Exercise: Could you reproduce, word for word, the passage on unfolding lists below, from "Before defining $\unfoldN(\ast)$, we" up to and including "f(a) = \rgt((c,b))."?

Source passage:
⁂
This function takes a seed value ``a`` and a map that takes an ``a`` and returns either ``Nothing`` or a pair ``(a,b)``, and returns a ``[b]``. We can reasonably infer that this function applies the map to the seed, and if that value is ``Nothing``, returns ``[]``, and if the value is an ``(a,b)``, make that ``b`` the head of our list and repeat with the new seed.

There is a problem with translating this type to $\lists{A}$, though. It has to do with the essential finiteness of lists. What happens if the map argument never returns ``Nothing``? Then ``unfoldr`` will happily generate an infinite list.

How can we fix this? One strategy would be to impose some kind of constraint on the map so that it must eventually return a ``Nothing``. That may well be possible, but my hunch is that it would make reasoning about unfolds complicated -- we'd have to prove that a given map satisfies the constraint before using it.

Another strategy -- and the one we will take -- is to give unfold a natural number argument that acts as a countdown timer. If it reaches $\zero$, we're done. (This also explains the ``N`` in $\unfoldN(\ast)$.) This strategy also makes it possible to define $\unfoldN(\ast)$ using bailout recursion on $\nats$.

Before defining $\unfoldN(\ast)$, we need a helper operator, $\tacunfoldN(\ast)$, analogous to $\revcat$. "tac" is a bad pun on "reverse cat" -- since that's kind of what this operator does.

:::::: theorem :::::
Let $A$ and $B$ be sets, and let $f : A \rightarrow 1 + (A \times B)$. There is a unique function $$\Theta : \lists{B} \times \nats \times A \rightarrow \lists{B}$$ such that for all $a \in A$, $x \in \lists{A}$, and $n \in \nats$, we have $$\Theta(x,\zero,a) = x$$ and
$$\Theta(x,\next(n),a) = \left\{\begin{array}{ll}
 x & \mathrm{if}\ f(a) = \lft(\ast) \\
 \Theta(\snoc(b,x),n,c) & \mathrm{if}\ f(a) = \rgt((c,b)).
⁂
Source data:
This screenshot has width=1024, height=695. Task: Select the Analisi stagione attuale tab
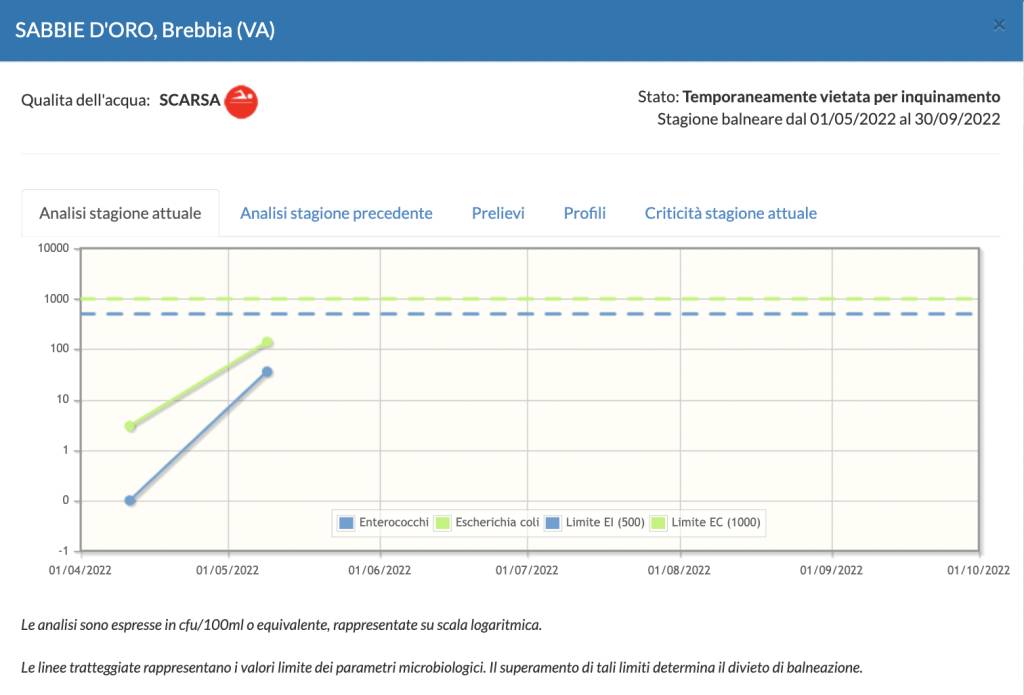[x=120, y=213]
⁂
Solution for this exercise:
Before defining $\unfoldN(\ast)$, we need a helper operator, $\tacunfoldN(\ast)$, analogous to $\revcat$. "tac" is a bad pun on "reverse cat" -- since that's kind of what this operator does.

:::::: theorem :::::
Let $A$ and $B$ be sets, and let $f : A \rightarrow 1 + (A \times B)$. There is a unique function $$\Theta : \lists{B} \times \nats \times A \rightarrow \lists{B}$$ such that for all $a \in A$, $x \in \lists{A}$, and $n \in \nats$, we have $$\Theta(x,\zero,a) = x$$ and
$$\Theta(x,\next(n),a) = \left\{\begin{array}{ll}
 x & \mathrm{if}\ f(a) = \lft(\ast) \\
 \Theta(\snoc(b,x),n,c) & \mathrm{if}\ f(a) = \rgt((c,b)).